Well, that didn’t stop me from sighing, screaming, and yelling at the television.  I’ve previously written about Sarah Palin’s politics on abortion in “Barefoot and Pregnant in the White House.”  The debate only reinforced my worst fears, despite the absence of any mention of the issue – neither Palin nor Biden were asked about their positions on abortion (or perhaps they were asked about it during the time that I vainly attempted to bury my woes in a giant cookie).  If McCain and Palin get elected, we can look forward to our lives resembling scenes straight out of The Handmaids of God.  I’d look horrible in a red wimple.
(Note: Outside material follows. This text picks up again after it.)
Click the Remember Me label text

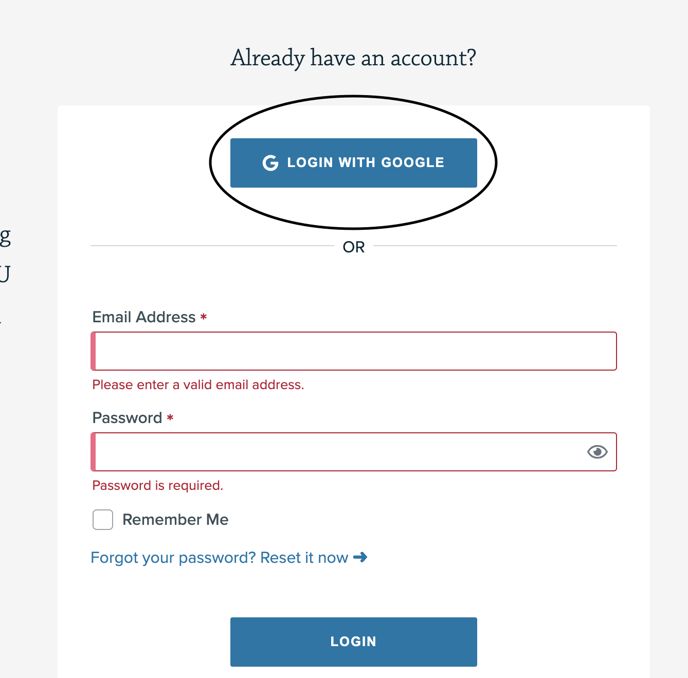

But I’ll admit that even I forgot about abortion on Thursday because I was distracted by Palin’s peculiar evocation of “Joe Sixpack” and her constant attempts to perform a version of class that’s supposed to remind us all of “middle America,” the land of the virtuous and hardworking folk who say “gonna” and “doggone it” and…oh, forget it.  I’m not even going to try to replicate what she did.  Her folksy rendition of the speech patterns of people we’re supposed to recognise as the “average American” was nothing more than a caricature of class in America.

I’ve long been fascinated by the impulse of so many politicians to simulate middle class/working class origins.  But even more fascinating to me is the extent to which we hold on to the idea that we’re all just part of a struggling middle class, despite mounting evidence that a lot of us are just plain poor.  According to the reigning fiction of our times: nobody’s poor, we’re all just middle class, and we’re all just coasting by, agog at the possibility of a hint of the illusion that we just might, perhaps, perchance return to the hollow shells of foreclosed houses and dry grass lawns and reclaim our middle class lives.

When will we admit to our widespread poverty and forget the fiction of being middle class?  When are we going to tell the politicians around us to shut up already about rescuing the middle class and do something for those of us who are just plain poor?  I’ll be attempting to answer that question in a variety of ways over the next few months, and the first foray comes in the form of (shameless plug here) an article on class in America I wrote recently for the October issue of The Guide, titled “Class in Drag.”  While you’re at it, please do look through the rest of the magazine, which is probably the last truly radical/leftie queer publication in the United States, cleverly disguised as an extremely useful gay tourism guide.  Back issues are archived on its website, and there’s some fantastic and enlightening material here.  Pick a month, look through the table of contents, and you’ll see what I mean [Update: The Guide has since become nothing more than a gay tourism guide, and its best writers, including Bill Andriette, James D’Entremont, and French Wall have left].

Originally published on The Bilerico Project, 5 October, 2008.  

Update, November 20, 2024: the title of this piece was originally “Class in Drag: Sarah Palin, Joe Sixpack, and Main Street.” I removed “Class in Drag” since that’s also the title of the aforementioned Guide essay.